Christopher J. Carney, for appellee.

JUDITH A. CHRISTLEY, Judge.

{¶ 1} Appellant, LCP Holding Company, appeals from a judgment of the Portage County Court of Common Pleas that denied its request for a preliminary injunction against appellee, David M. Taylor. For the reasons that follow, we affirm.

{¶ 2} Appellant is a corporation that engages in the manufacture and sale of commercial truck equipment. Appellee was formerly employed by appellant and worked in various managerial sales positions.

{¶ 3} Appellee began his employment with Great Lakes Truck Equipment in 1977. At that time, he was employed as a driver of commercial trucks. Soon thereafter, Great Lakes Truck Equipment became America's Body Company ("ABC"), and appellee transitioned into a sales position.1

{¶ 4} Subsequently, appellee's responsibilities began to increase and expand to areas outside of Northeast Ohio. From 1991 until 1998, appellee acted as Vice President of Sales and Vice President and General Manager of ABC. In 1998, appellee was promoted to Vice President of National Dealer Sales. In this position, appellee's sales territory included the entire United States, excluding those areas where an ABC division was located.

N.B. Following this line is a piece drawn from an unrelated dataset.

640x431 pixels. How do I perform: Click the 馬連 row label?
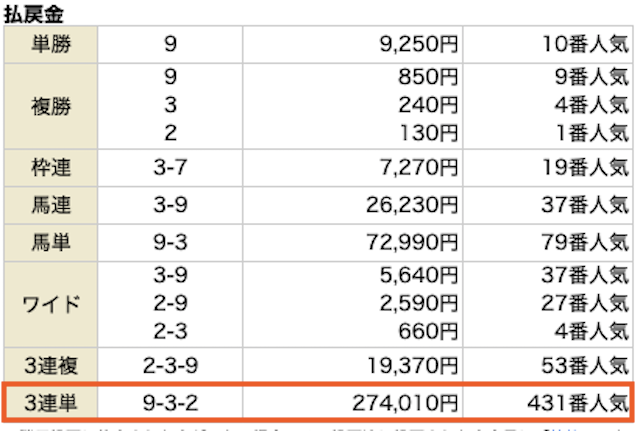coord(51,204)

{¶ 5} In 1998, ABC's former owner sold the company to appellant. As part of the sale, certain employees, including appellee, were given the opportunity to purchase shares of appellant's stock. Appellee purchased appellant's stock and, in doing so, executed a standard Security Holders' Agreement. The agreement contained a noncompetition provision, which stated:

{¶ 6} "Each Employed Security Holder acknowledges and agrees that * * * during the period Employed Security Holder is employed by the Company and for a period of two (2) years thereafter, he will not, except in furtherance of his employment with the Company, either directly or indirectly (a) solicit business from, or compete with the Company for the business of any customer of the Company or (b) operate, control, advise, be engaged by, perform any consulting services for, invest in (other than less than one percent of the outstanding stock in a publicly held corporation which is traded over-the-counter or on a recognized securities exchange) or otherwise become associated in any capacity with, any business, company, partnership, organization, proprietorship, or other entity who or which manufactures, sells or distributes products in competition with the business of the Company in those geographical areas in which the Company conducts or has conducted such business during the Employment Period."

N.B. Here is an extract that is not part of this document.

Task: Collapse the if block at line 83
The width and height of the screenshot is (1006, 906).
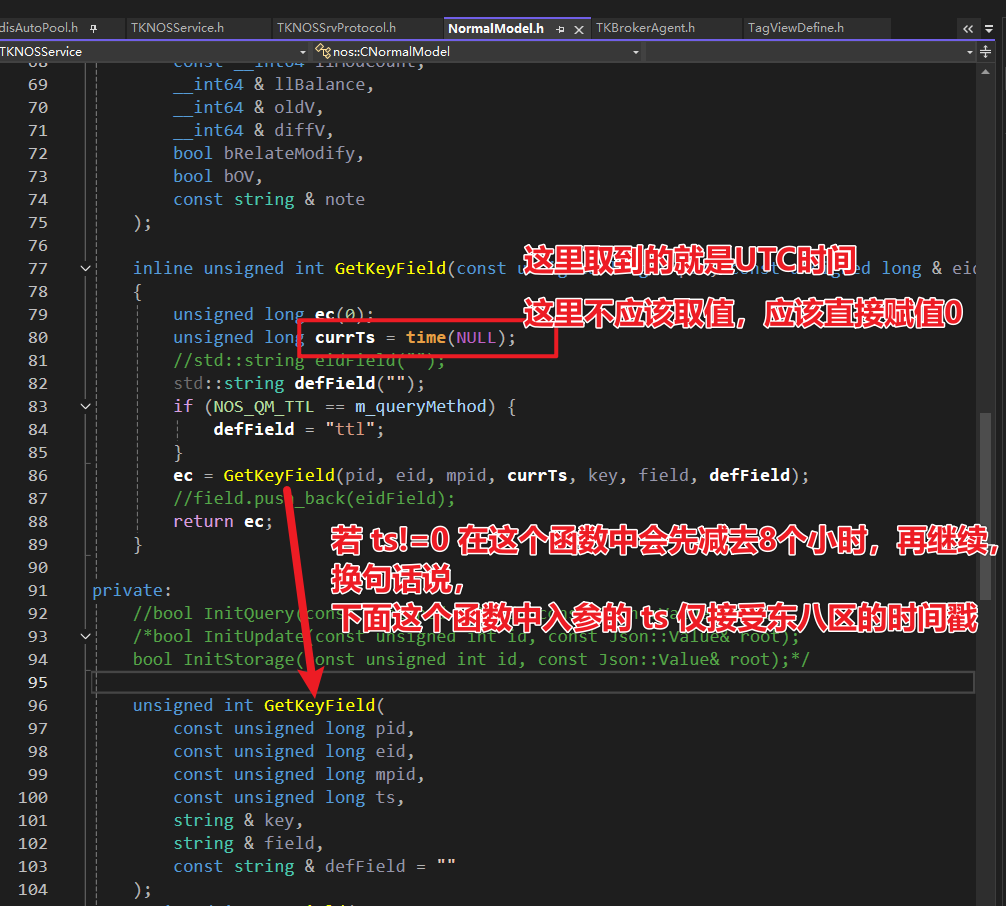Action: (x=86, y=406)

{¶ 7} The agreement also included a nondisclosure provision, to wit:

{¶ 8} "Each Employed Security Holder agrees at all times to hold as secret and confidential * * * any and all knowledge, information, developments, manufacturing and trade secrets, know-how and confidences of the Company or its business of which he has knowledge as of the date hereof, or of which he may acquire knowledge during the Employment Period, to the extent such matters have not previously been made public (`Confidential Information'). The phrase `made public' as used in this Agreement shall apply to matters within the domain of (a) the general public or (b) the Company's industry. Each Employed Security Holder agrees not to use such knowledge for his own benefit or for the benefit of others or, except as provided above, disclose any of such Confidential Information without the prior written consent of the Company, which consent shall make express reference to this Agreement."

{¶ 9} Moreover, the agreement contained a noninterference provision that stated, "Each Employed Security Holder agrees that during * * * employment * * * and for a period of three (3) years thereafter, he will not * * * directly or indirectly solicit, induce or attempt to solicit or induce any employee, agent or other representative or associate of the Company to terminate its relationship with the Company or in any way interfere with such a relationship or a relationship between the Company and any of its suppliers or distributors."

{¶ 10} In November 2002, appellee, as part of a divorce settlement, transferred his shares of appellant's stock to his minor children. The stock was simultaneously placed in a trust for the benefit of his children. Subsequently, on or about November 15, 2002, appellee resigned from his employment with appellant. Shortly thereafter, appellee was employed by Supreme Corporation ("Supreme"). Supreme is engaged in essentially the same business as appellant and is a direct competitor.

{¶ 11} On March 7, 2003, appellant filed a verified complaint for injunctive relief and money damages. The complaint alleged that appellee had breached the agreement and, therefore, that appellant was entitled to a preliminary injunction.2 Specifically, appellant alleged that based upon appellee's employment with Supreme and his "calling on, selling to, or providing services to current, former or potential customers of appellant subsequent to his leaving employment with appellant within that same geographic area, appellee had breached the terms of the Agreement, including the noncompetition, nondisclosure, and noninterference provisions thereof."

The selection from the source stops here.